WHAT YOU HAVE TO DO | Go to the line in the entries below that holds "Image resolution: width=1024" and repeat exactly from there through the line that holds "The image size is (1999, 983).", inclusive.
**** LISTED RECORDS ****
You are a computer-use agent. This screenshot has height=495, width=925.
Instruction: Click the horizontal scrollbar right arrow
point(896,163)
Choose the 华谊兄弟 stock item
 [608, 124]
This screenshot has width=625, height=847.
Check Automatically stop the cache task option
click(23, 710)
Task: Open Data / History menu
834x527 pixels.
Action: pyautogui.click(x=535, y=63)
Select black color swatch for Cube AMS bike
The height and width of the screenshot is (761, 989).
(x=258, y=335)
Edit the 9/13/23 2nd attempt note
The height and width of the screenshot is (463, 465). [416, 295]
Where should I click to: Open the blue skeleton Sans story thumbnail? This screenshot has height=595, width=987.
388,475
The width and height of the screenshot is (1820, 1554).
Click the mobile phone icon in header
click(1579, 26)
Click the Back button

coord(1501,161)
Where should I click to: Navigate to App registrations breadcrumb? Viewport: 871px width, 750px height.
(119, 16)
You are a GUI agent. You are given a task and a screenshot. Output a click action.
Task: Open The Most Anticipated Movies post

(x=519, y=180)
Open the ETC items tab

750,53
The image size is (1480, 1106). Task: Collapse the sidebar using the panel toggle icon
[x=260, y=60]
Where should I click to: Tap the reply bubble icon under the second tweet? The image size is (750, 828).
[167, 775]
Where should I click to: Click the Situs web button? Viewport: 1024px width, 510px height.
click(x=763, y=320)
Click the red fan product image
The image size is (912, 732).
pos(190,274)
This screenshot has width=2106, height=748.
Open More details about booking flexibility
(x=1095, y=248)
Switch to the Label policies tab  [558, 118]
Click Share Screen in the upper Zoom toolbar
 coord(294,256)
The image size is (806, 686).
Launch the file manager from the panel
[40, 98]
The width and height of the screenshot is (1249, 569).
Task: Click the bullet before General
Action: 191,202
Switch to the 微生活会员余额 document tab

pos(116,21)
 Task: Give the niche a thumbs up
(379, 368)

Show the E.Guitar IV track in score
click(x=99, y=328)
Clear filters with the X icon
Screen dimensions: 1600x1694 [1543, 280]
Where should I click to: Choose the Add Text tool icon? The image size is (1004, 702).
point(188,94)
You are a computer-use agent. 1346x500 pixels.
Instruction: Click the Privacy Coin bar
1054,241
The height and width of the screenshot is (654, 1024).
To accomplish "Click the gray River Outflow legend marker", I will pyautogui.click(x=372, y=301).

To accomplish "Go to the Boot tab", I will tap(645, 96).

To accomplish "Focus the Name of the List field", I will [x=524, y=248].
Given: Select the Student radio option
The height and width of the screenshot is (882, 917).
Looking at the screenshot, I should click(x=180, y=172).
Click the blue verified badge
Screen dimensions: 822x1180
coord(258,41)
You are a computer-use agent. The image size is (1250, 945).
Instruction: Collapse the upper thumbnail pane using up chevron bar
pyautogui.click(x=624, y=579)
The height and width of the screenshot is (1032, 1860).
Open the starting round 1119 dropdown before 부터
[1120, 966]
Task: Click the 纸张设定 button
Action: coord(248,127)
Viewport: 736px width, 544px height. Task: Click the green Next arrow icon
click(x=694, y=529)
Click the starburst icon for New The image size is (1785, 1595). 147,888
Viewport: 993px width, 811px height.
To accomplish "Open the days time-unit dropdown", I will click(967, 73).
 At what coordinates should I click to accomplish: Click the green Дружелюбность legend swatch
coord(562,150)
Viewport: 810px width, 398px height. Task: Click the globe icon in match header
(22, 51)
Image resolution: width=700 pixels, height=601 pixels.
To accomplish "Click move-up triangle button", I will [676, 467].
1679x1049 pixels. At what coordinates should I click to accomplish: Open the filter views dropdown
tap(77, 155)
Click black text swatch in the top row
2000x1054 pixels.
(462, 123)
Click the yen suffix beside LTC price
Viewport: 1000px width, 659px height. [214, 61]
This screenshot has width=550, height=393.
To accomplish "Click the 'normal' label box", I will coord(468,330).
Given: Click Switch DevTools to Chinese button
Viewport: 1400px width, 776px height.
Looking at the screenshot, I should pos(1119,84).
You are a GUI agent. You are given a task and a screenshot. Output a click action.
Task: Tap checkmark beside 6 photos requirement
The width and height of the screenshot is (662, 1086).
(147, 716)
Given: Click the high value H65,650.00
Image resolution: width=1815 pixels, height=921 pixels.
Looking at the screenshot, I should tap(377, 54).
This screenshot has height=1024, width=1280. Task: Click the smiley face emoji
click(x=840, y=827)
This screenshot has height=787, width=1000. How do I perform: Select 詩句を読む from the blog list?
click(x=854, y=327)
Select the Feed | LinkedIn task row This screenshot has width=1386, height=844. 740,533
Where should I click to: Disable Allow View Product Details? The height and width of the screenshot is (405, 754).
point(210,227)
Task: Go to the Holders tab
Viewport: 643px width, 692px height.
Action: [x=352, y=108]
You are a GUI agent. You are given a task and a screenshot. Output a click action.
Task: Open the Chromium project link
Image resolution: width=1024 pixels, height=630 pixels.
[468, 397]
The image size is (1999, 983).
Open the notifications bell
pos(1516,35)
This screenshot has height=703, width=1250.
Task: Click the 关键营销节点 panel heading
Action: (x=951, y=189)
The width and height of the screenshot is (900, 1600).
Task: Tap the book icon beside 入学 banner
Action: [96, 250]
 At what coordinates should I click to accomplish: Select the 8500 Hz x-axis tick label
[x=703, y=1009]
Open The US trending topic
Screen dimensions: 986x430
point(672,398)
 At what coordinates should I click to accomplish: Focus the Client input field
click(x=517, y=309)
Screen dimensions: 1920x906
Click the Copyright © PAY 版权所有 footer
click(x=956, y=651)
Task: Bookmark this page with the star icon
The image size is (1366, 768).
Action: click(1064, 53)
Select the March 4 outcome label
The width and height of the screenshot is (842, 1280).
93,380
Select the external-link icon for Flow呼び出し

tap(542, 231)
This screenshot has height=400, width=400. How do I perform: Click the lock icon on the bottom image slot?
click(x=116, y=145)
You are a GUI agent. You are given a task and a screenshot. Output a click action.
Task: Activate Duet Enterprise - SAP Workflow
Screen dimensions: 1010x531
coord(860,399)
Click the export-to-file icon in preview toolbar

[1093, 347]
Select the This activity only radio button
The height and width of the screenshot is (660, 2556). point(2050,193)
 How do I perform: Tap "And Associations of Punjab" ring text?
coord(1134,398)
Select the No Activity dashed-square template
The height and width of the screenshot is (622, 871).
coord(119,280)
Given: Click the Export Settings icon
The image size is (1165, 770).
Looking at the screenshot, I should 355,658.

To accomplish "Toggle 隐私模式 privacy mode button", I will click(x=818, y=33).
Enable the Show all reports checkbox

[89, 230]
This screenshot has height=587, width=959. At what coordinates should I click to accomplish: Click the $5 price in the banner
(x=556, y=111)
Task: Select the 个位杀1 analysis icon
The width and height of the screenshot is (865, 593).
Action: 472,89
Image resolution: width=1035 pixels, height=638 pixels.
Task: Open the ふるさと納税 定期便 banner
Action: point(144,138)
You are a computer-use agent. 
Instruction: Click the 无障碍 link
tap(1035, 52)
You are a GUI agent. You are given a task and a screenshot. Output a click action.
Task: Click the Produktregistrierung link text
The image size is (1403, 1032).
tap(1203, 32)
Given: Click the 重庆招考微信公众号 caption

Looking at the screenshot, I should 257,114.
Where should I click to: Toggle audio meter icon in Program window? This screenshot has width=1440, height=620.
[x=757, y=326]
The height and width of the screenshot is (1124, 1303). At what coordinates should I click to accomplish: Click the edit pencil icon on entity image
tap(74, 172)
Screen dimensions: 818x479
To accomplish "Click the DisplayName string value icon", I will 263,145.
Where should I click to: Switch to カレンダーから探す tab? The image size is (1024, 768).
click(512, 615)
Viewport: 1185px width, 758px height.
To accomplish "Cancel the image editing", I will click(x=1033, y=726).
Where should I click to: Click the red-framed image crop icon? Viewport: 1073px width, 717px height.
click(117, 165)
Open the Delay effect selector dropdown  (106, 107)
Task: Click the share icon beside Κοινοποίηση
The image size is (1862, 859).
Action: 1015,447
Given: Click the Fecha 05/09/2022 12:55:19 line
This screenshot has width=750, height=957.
****
RESPONSE AREA |
Image resolution: width=1024 pixels, height=630 pixels.
[468, 397]
The image size is (1999, 983).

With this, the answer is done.